Copy the data below from the line with "Click the subtask icon beside GTBS-44" up to and including the line with "[x=201, y=277]", word for word, leaving the pictures out of your answer.

# Data for this task start

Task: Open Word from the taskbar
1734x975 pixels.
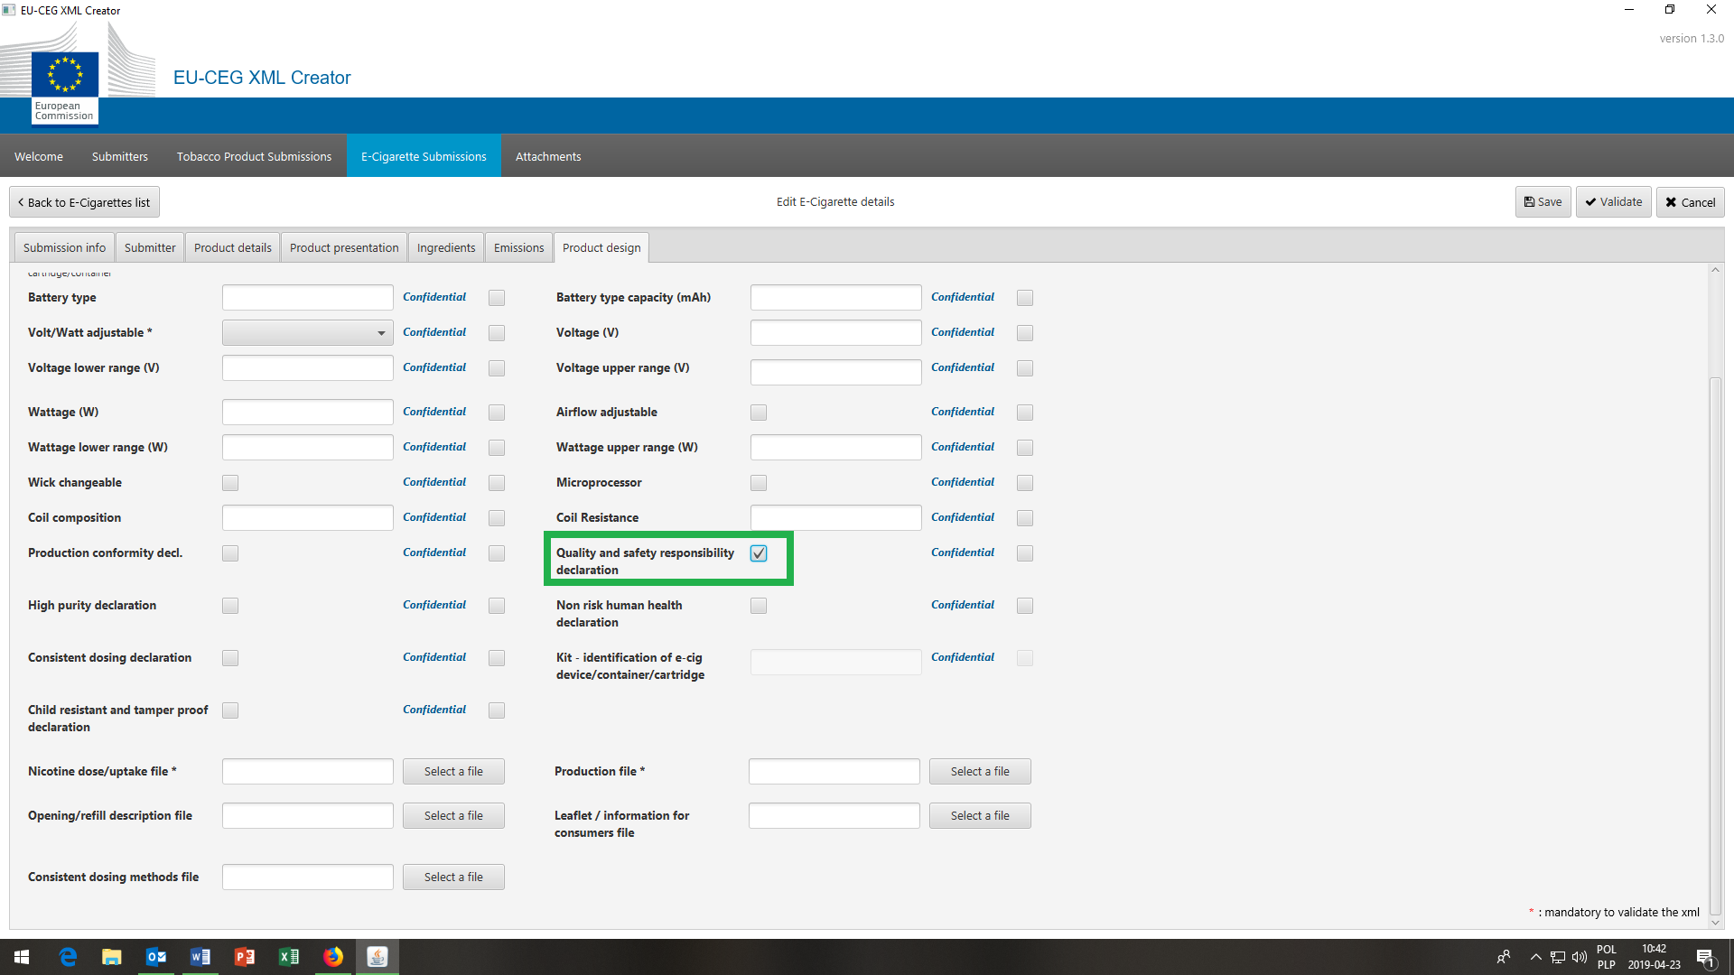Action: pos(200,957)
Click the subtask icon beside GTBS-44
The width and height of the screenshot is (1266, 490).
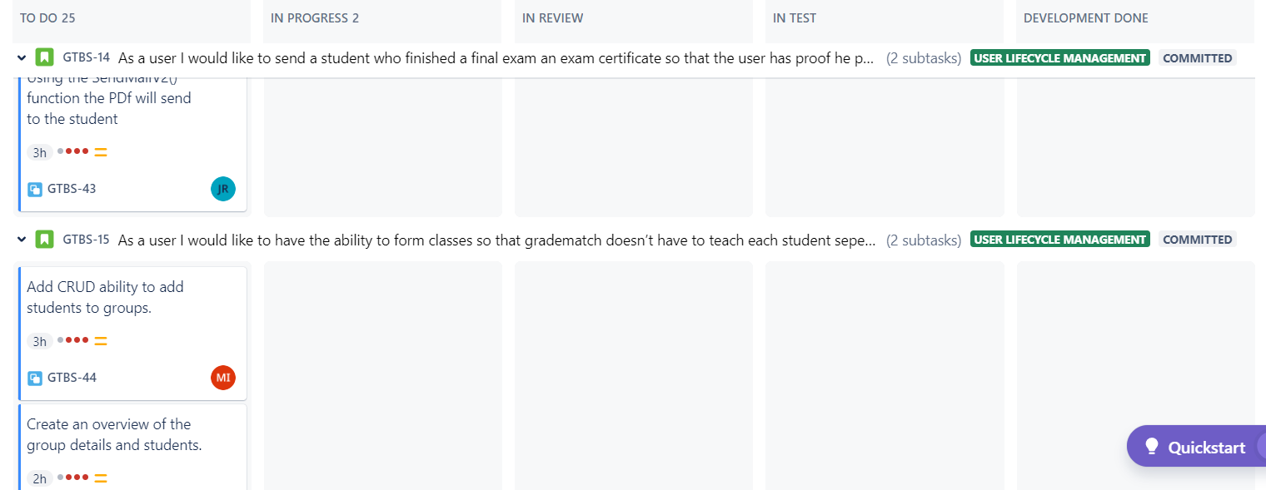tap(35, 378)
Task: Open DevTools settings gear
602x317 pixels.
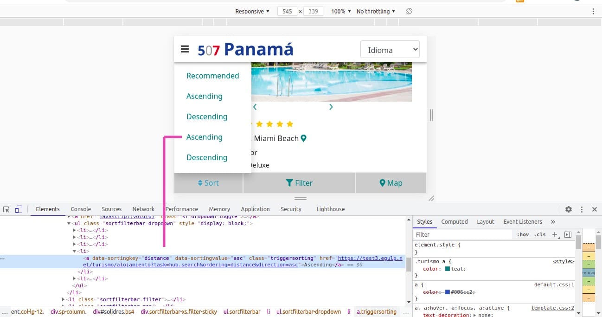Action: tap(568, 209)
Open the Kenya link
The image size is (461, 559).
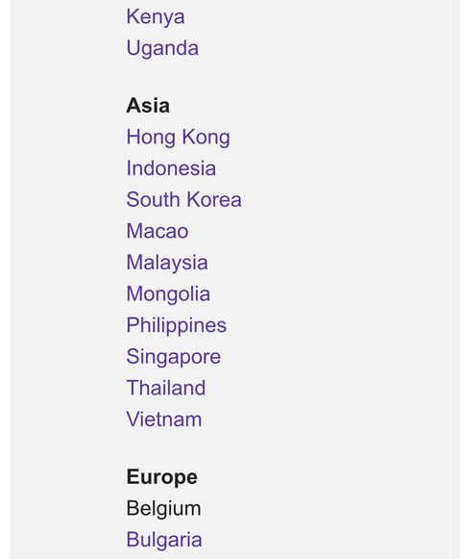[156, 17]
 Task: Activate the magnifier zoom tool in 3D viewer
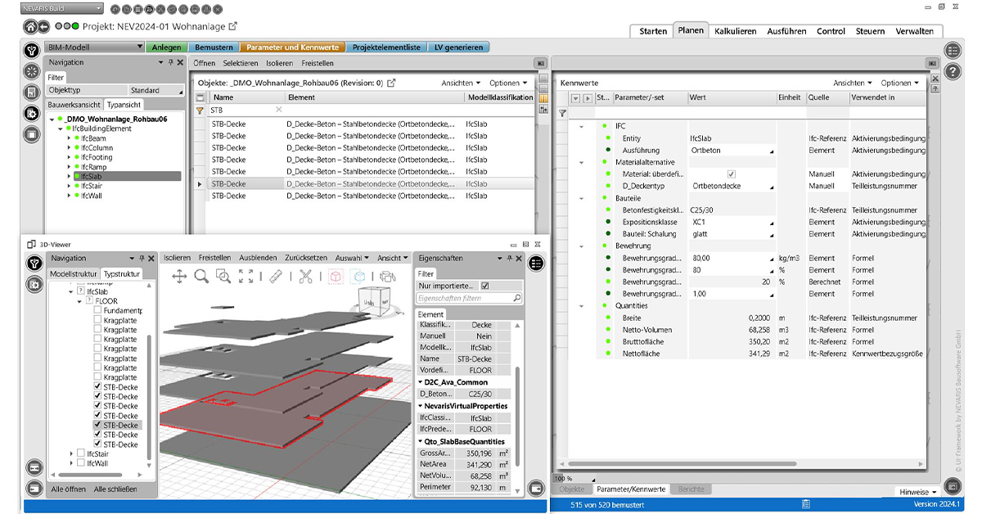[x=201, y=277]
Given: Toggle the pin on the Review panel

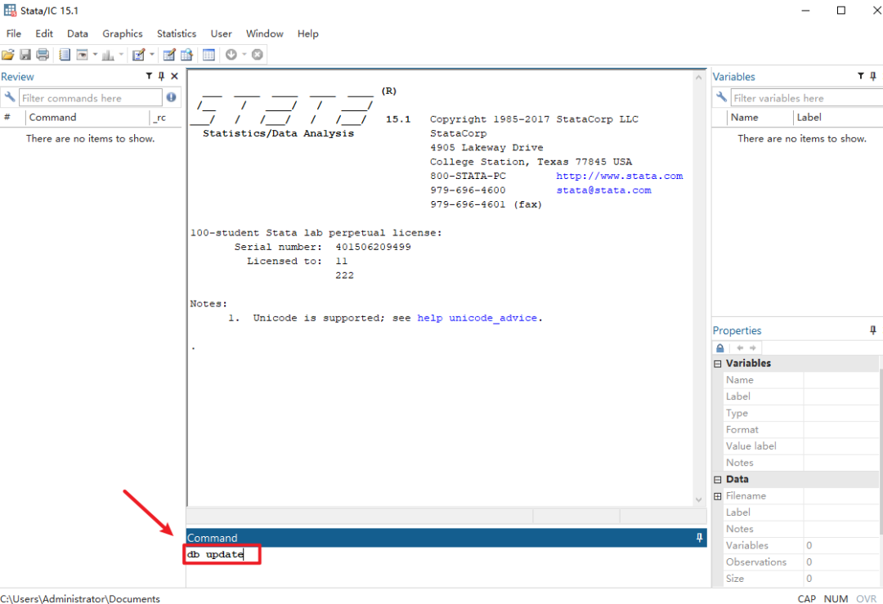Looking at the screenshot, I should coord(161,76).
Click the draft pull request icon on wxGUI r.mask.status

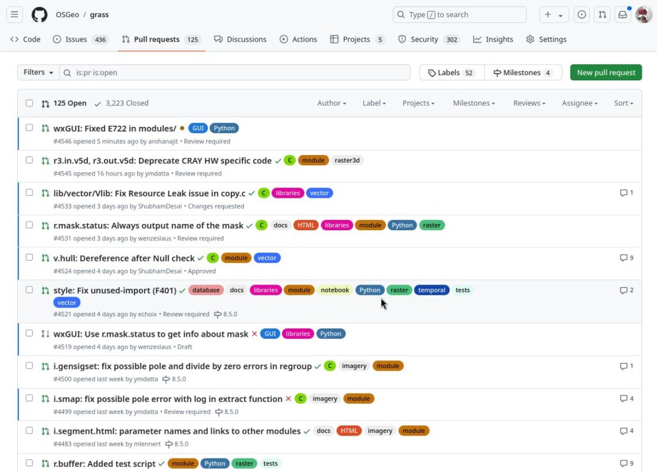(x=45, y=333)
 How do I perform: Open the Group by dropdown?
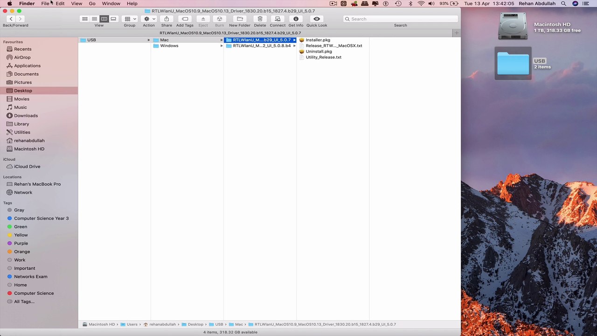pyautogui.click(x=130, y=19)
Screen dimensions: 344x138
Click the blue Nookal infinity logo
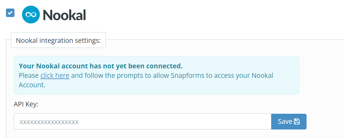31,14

# Data for this task end

[Exercise solution]
Click the subtask icon beside GTBS-44
The width and height of the screenshot is (1266, 490).
tap(35, 378)
Task: Open DevTools settings gear
602x317 pixels.
Action: tap(568, 209)
Open the Kenya link
The image size is (461, 559).
[156, 17]
 Task: Activate the magnifier zoom tool in 3D viewer
[x=201, y=277]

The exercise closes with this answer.